Could you just imagine that the two former Presidents, Mahinda Rajapaksa and Maithripala Sirisena had deployed a personal staff of 2,578 and 1,300 respectively at a staggering cost of Rs. 630 million and 850 million during their tenure? This does not include the cost of the police and service personnel released to the Presidential Secretariat. Even the White House or for that matter Buckingham Palace would not have employed a huge contingent. Surely, somebody would have had siphoned and pocketed out massive amounts very systematically.
Pathetically, Sri Lanka is ranked today in the 102 position among 180 countries in the corruption index. The Commission of Allegations and Bribery and Corruption (CIABOC) became a toothless tiger and its mismanagement, lethargic and inefficient approach compounded the situation. Lack of good governance and absence of whistleblowing (WB) protection had negative impacts on citizens’ willingness to stand up against corruption.
Hopefully, the proposed anti-corruption bill (ACB) approved by the Cabinet of Ministers last week in line with the United Nations Convention could be the final nail in the coffin to drive this menace from the Sri Lankan soil. The legislative provision contained in the ACB for the protection of whistleblowers to respond to corrupt dealings without retaliation is one of the significant features. The birth of this bill which marks the International Day on 8 December 2022 with the theme being “Your right, your role; say no to bribery and corruption” is a powerful message the Government intends sending across the board.

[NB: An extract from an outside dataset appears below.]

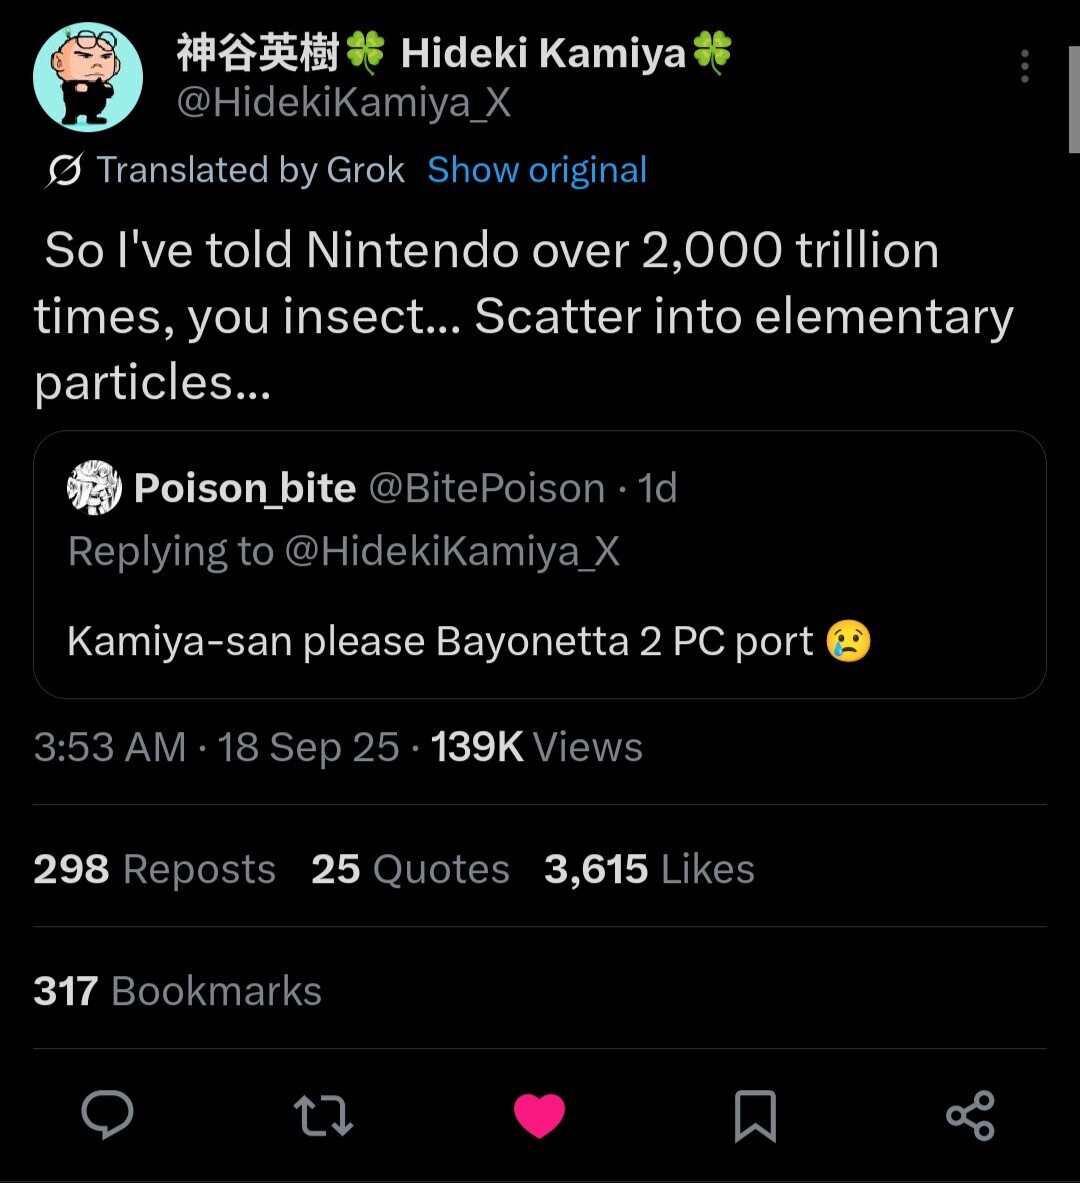This screenshot has height=1183, width=1080.
Task: Open the @HidekiKamiya_X handle under the name
Action: [343, 103]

To achieve this mission, a plethora of new policies, systems, measures and institutions are expected to be in place, replacing the present Commission namely CIABOC, which was found to be a highly ineffective, lethargic and inefficient institution which in its totality failed to live up to the expectations of the people at large.
Rationale for WB
Experience has demonstrated that especially employees in any organisations are well-aware of the degree and scale of corruption of the organisation in which they are employed but they are compelled not to divulge those illegal and unethical activities due to the fear of reprisals. There has been a long-felt need to provide adequate protection to whistleblowers so that they would inspire to blow the whistle at the first opportunity enabling the Government, its agencies to swiftly galvanise into action.

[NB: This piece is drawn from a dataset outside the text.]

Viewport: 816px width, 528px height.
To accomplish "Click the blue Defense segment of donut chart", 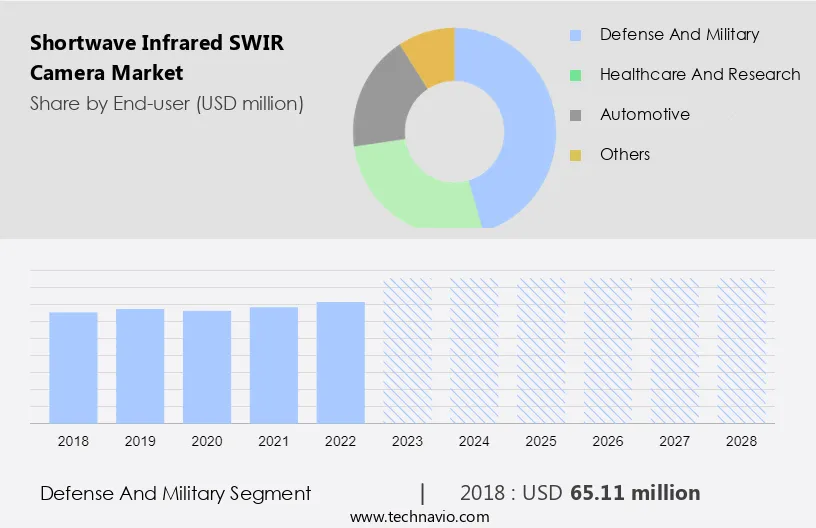I will pyautogui.click(x=525, y=120).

It is also widely believed that corruption, bribery, fraud or any other criminal activity especially occurs in the absence of transparency and accountability in the procedures within organisations both in the public and private sectors. Therefore, it is a matter for solace to bring in potential policy framework for whistleblower legislation even at this belated stage.
What is WB?
A whistleblower is a person who raises a concern about a wrongdoing occurring in an organisation or body of people. The exposed misconduct may be classified in many ways; for example, a violation of a law, rule, regulation and or a threat to public interest such as fraud, corruption, health and safety violations within the organisation or externally to regulators, law enforcement authorities or to media.
Corporate WB
In this age of globalisation where economic motives precede over all virtues and traditions; protection of large public interest from huge corporate scandals has become a matter of great importance. Corporate whistleblowing is considered as one of the best tools to ensure good corporate governance but the same is still in its infancy in Sri Lanka. In the case of corporate companies coming under the purview of the Security and Exchange Commission (SEC) and Colombo Exchange Commission (CEC), my inquiries reveal that there has not been a single company that has installed whistleblowing mechanism in the respective corporate entities.
Corporate governance
It must be stated here that the success of the corporate governance in any organisation mainly hinges on the effective implementation of five essential mechanisms such as independence of the board, role of the (internal and statutory) audit committees, whistleblowing mechanism, shareholder activisms and fast-track redressal forums. The corporate entities in the SEC should ensure that the above five mechanisms are in place, if they honestly believe in corporate governance. The mere installation of the WB procedure itself would not suffice to expect a sound corporate governance from the corporate sector as envisaged in the anti-corruption bill. Whistleblowing plays a crucial role in implementing corporate governance practices.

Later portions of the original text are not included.